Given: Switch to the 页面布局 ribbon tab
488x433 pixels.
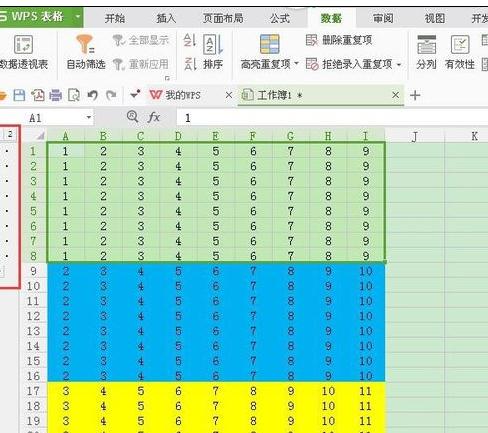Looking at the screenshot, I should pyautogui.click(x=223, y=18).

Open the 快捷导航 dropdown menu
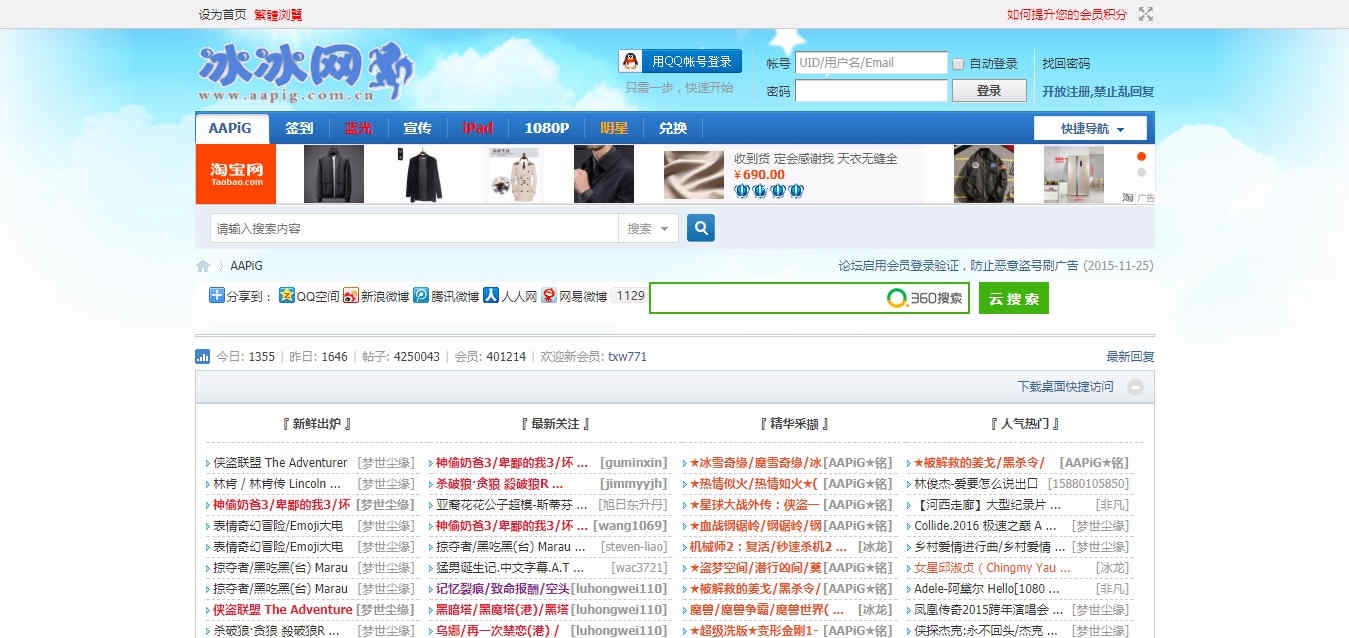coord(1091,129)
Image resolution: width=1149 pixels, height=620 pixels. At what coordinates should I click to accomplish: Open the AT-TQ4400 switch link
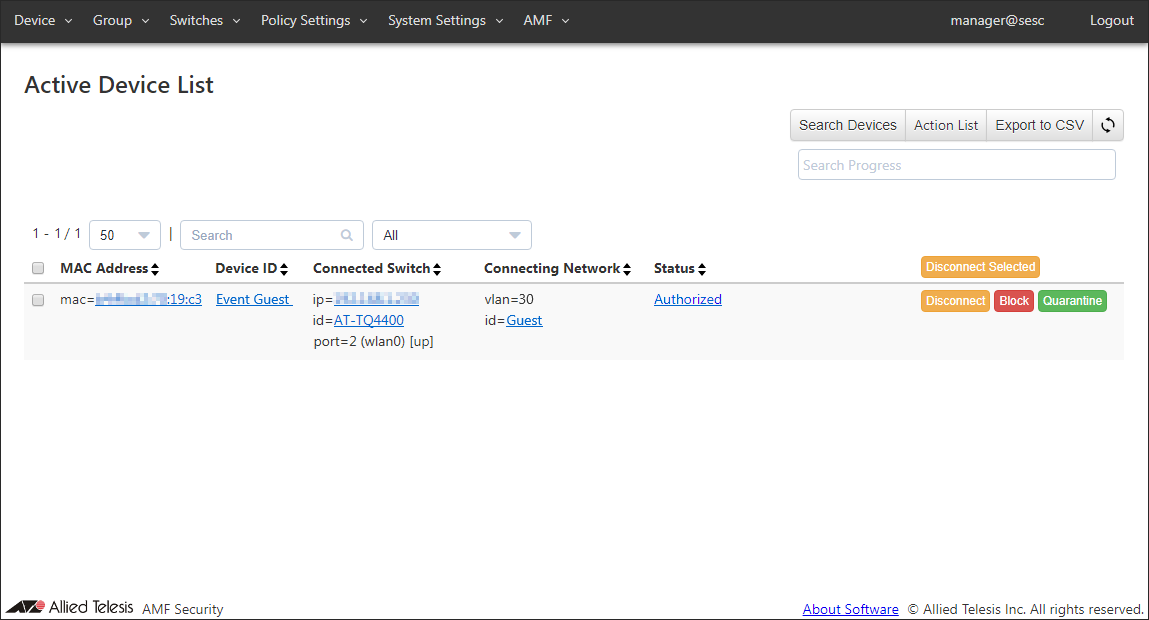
+---+
## EXERCISE PROMPT
Take the records above and transcribe them exactly, dropping every picture.

## PROBLEM SOLUTION
Given: Switch to the 页面布局 ribbon tab
488x433 pixels.
Looking at the screenshot, I should pyautogui.click(x=223, y=18).

Open the 快捷导航 dropdown menu
coord(1091,129)
Image resolution: width=1149 pixels, height=620 pixels. At what coordinates should I click to accomplish: Open the AT-TQ4400 switch link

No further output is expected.